Besser ist, sie gleich anzupacken. Endlich loszulegen mit Energiewende, Verkehrswende, besserer Landwirtschaft, weniger Verschwendung auf allen Ebenen. Zu viele Lebensmittel werden weggeworfen, zu viele Geräte sind kurzlebig, viel zu viel Plastikmüll wird verursacht. Zu große, dicke, schwere Autos verbrauchen viel zu viel Sprit. Lindner meint, man müsse das den Profis überlassen. Die Profis haben seit langem eine klare Meinung dazu: reduziert den Ausstoß der Treibhausgase. Das geht aber nicht, wenn es nur individuell im Kleinen angegangen wird.

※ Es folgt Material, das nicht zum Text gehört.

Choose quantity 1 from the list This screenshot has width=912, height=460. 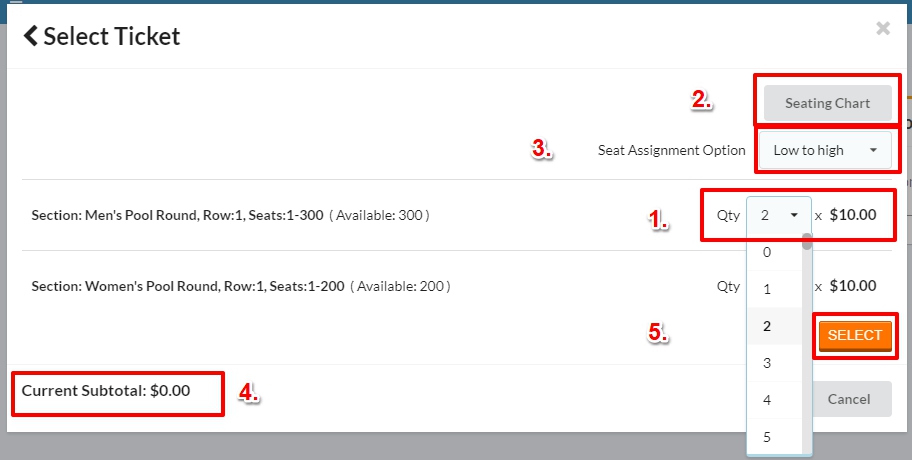click(768, 289)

Keiner von uns hat ein Kohlekraftwerk im Hinterhof, das er schließen kann, keiner verlegt mal eben Bahnlinien oder Autobahnkreuze. Deshalb ist es sehr wichtig, dass zum großen internationalen Klimastreik nicht nur die “Kinder” kommen, nicht nur die Jugendlichen. Am 15.3. sind weltweit in knapp 100 Ländern Klimastreiks angesetzt, alle Generationen sind eingeladen.

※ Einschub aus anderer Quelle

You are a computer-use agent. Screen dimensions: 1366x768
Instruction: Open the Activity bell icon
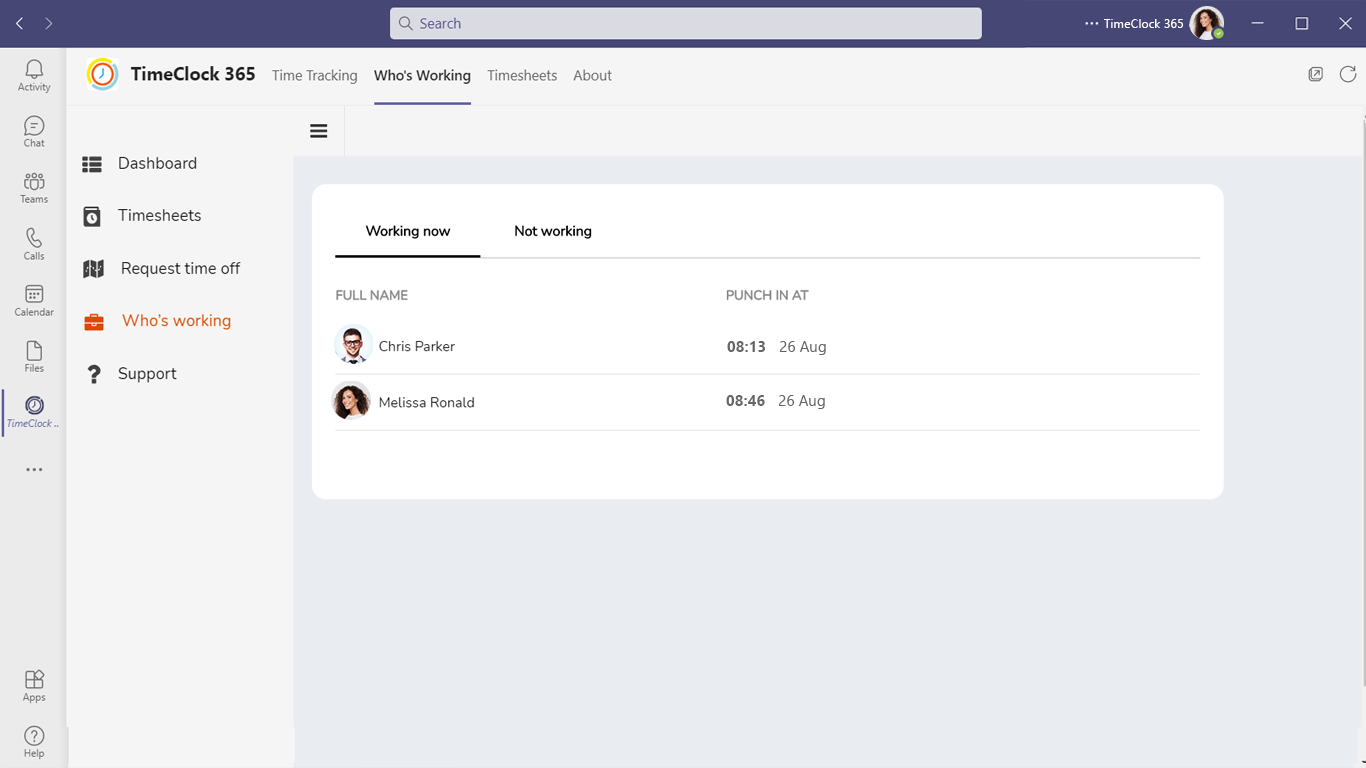click(34, 75)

Die Forderung ist an die Politik gerichtet und klar und einfach: legt jetzt los, ehe es zu spät ist! Es sind aufregende Zeiten, und wir können dabei sein. Auch wenn man in Halle nicht die ganze spektakuläre Tragweite direkt spürt. Die 5000 Tonnen CO2 seit dem Anfang dieses Textes haben Sie auch nicht direkt gespürt. Tick. Tack.

Wir sehen uns am 15.3., 12:00 Uhr, am Riebeckplatz.